Q1. What is a pharmacovigilance (PV) system?

A PV system is a combined set of processes, people, and technology that a company uses to collect, assess, and act on information about the safety of its drugs after they’ve reached patients, from individual case reports through to signal detection and risk management. 

Q2. What’s the difference between case processing and signal detection?

Case processing handles individual adverse event reports one at a time. It involves intake, coding, medical review, and submission.

Signal detection moves across the accumulated database of cases. It finds patterns that suggest a new or changing safety risk. One feeds the other. 

Q3. How often should signal detection be performed?

It depends on case volume and product risk. High-volume, established products often run continuous or monthly signal detection. Lower-volume or newly approved products may run it quarterly, alongside periodic safety reporting, with medical review happening more frequently in between. 

Q4. Do small companies need the same pharmacovigilance system as large pharma?

They need to meet the same regulatory obligations, but the system itself can be scaled differently. A lean system built around outsourced case processing, cloud-based safety databases, and clear documented accountability can satisfy the same requirements without the infrastructure of a large in-house department. 

Q5. What happens after a signal is detected?
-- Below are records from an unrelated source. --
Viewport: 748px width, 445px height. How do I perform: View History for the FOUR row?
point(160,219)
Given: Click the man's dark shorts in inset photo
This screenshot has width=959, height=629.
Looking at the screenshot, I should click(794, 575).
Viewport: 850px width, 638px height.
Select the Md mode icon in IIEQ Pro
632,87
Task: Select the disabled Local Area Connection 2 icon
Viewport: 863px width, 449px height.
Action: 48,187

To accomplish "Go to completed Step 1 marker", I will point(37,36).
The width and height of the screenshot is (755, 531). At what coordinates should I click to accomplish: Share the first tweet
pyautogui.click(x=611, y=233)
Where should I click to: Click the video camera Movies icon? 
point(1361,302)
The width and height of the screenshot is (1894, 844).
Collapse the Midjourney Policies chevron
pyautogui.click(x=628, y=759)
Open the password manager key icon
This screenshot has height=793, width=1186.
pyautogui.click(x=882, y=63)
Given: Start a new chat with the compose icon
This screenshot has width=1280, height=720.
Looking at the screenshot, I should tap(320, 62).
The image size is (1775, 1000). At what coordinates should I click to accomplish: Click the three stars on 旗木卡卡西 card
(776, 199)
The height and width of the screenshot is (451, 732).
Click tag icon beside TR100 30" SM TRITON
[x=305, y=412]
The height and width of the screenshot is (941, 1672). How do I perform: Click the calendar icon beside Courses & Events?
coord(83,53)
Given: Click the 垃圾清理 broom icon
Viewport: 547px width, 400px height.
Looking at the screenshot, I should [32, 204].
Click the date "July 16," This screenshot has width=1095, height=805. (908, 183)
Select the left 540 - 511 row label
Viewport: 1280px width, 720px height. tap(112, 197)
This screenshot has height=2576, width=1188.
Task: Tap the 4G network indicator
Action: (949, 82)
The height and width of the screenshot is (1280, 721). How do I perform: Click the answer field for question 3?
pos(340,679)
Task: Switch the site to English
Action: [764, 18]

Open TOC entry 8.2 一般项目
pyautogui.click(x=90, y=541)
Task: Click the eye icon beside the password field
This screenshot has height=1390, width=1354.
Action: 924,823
It goes through validation to confirm it’s a genuine pattern rather than noise, then prioritization based on its seriousness and the strength of the evidence. Confirmed, high-priority signals move into formal evaluation, which can lead to label updates, changes to the risk management plan, or additional studies. 

Q6. What regulatory timelines apply to adverse event reporting?

Timelines vary by jurisdiction and event severity, but, as a general benchmark, serious and unexpected adverse events with suspected drug causality are typically reported to regulators within 15 calendar days of the company’s first becoming aware of them.